SELECTED TEXT:
'''

FEMA only has enough personal protective equipment and critical medical supplies to meet “a fraction” of the requests coming in from COVID-19 hotspots, according to a statement issued Thursday by Chairperson of the House Committee on Oversight and Reform Rep. Carolyn Maloney (D-N.Y.).
FEMA told the committee that most of the 100,000 ventilators planned for production will not be available until at least June of this year.
The documents confirmed that by March 30, FEMA had only provided a low proportion of each jurisdiction’s requests for PPE and other necessary supplies; less than 10 percent of the 5.2 million N95 masks requested, less than 1 percent of the 194 million pairs of sterile gloves requested, and none of the 15,000 body bags requested.
Demand for Ventilators Outstripping Capacity
FEMA conceded on April 1 that, based on current projections, demand for ventilators “outstrips the capacity” of the Strategic National Stockpile as well as those ventilators provided by the Department of Defense.The agency’s administrator therefore directed that ventilators now be treated as a “strategic national asset.” Ventilators are not to be released to states unless there exists an “exigent need” to sustain lives “within 72 hours.”
On March 30, FEMA officials had told the committee that there are currently approximately 9,500 ventilators in the Strategic National Stockpile.
“We are ’splitting' ventilator tubes so two patients can share a ventilator. We are converting BiPAP machines into ventilators; We are scouring the globe to acquire more ventilators.”

'''

Saved data entries:
'''

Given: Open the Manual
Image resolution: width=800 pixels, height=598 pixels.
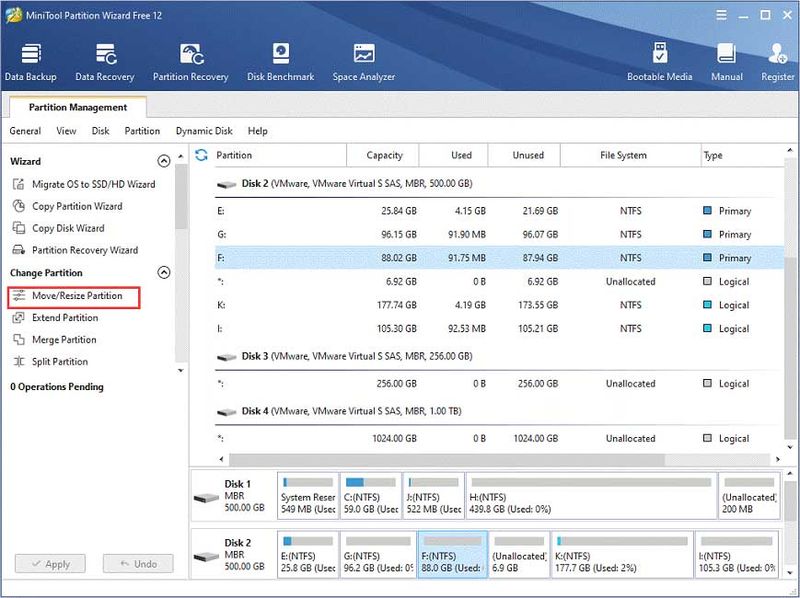Looking at the screenshot, I should click(x=727, y=62).
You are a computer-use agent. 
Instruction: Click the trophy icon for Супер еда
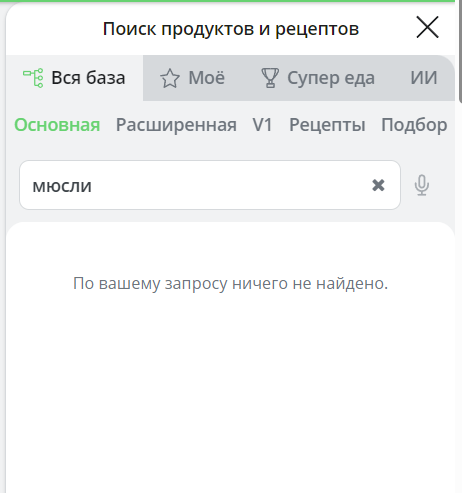[x=270, y=78]
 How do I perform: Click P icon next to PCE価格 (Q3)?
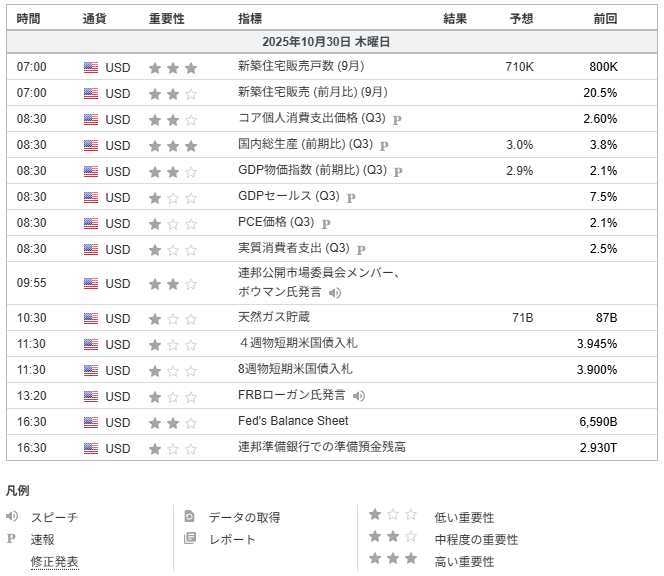tap(325, 223)
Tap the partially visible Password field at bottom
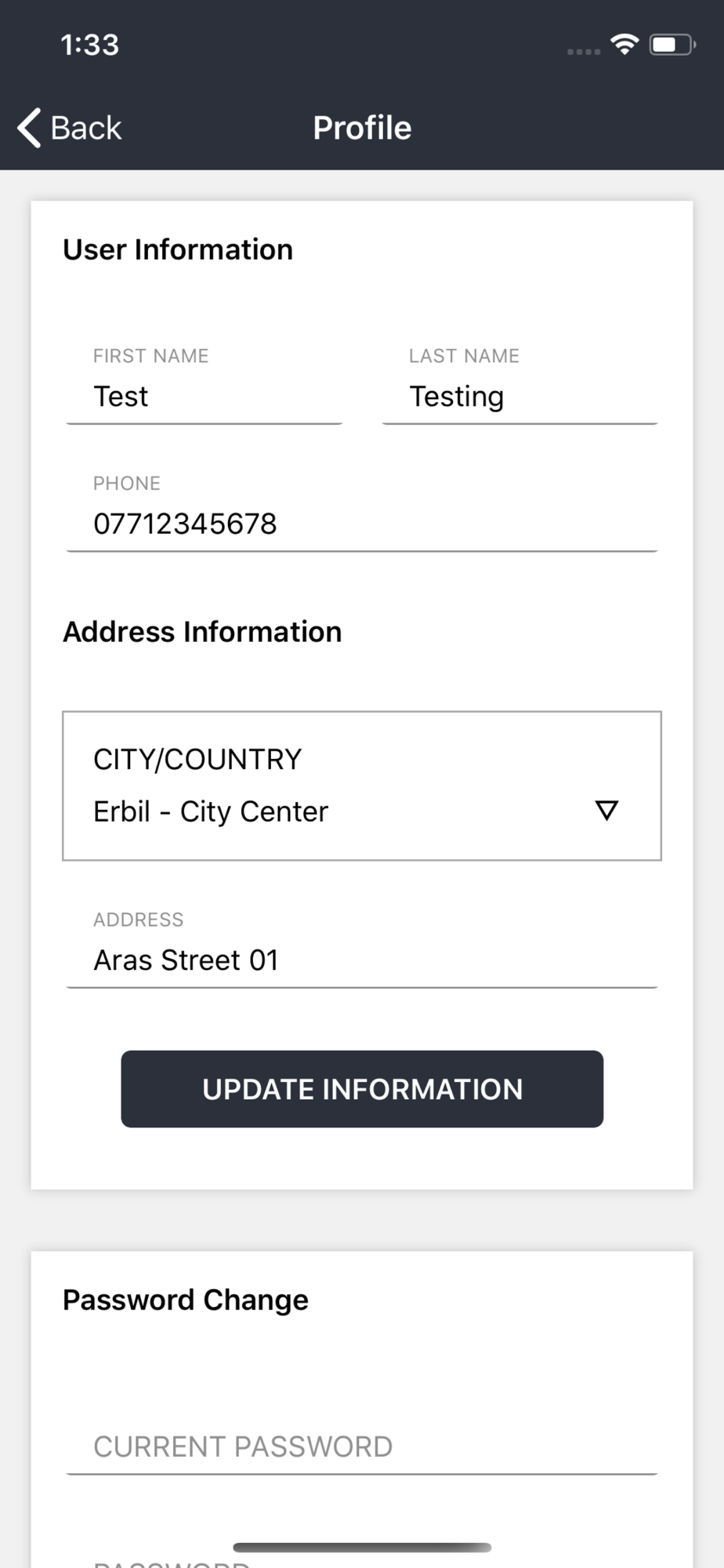724x1568 pixels. [362, 1563]
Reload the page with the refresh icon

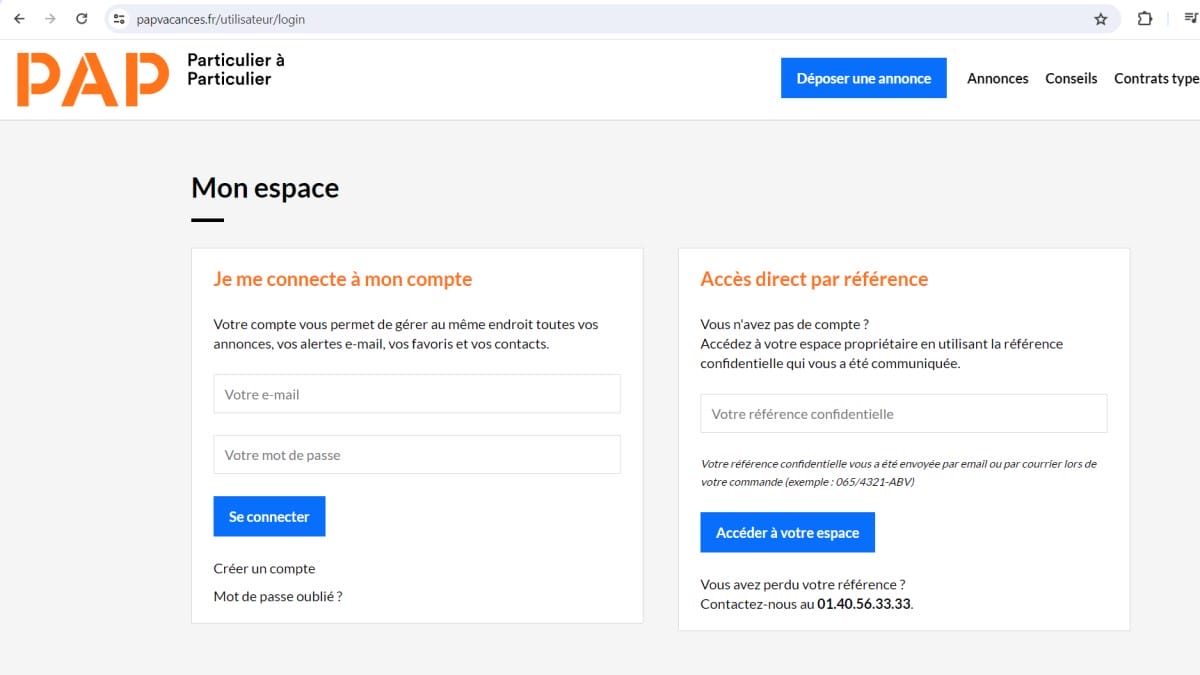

'''

BRIEF: According to the article on FEMA's medical supplies above, about how many ventilators did FEMA officials say were in the Strategic National Stockpile on March 30?

TASK OUTPUT: Approximately 9,500 ventilators.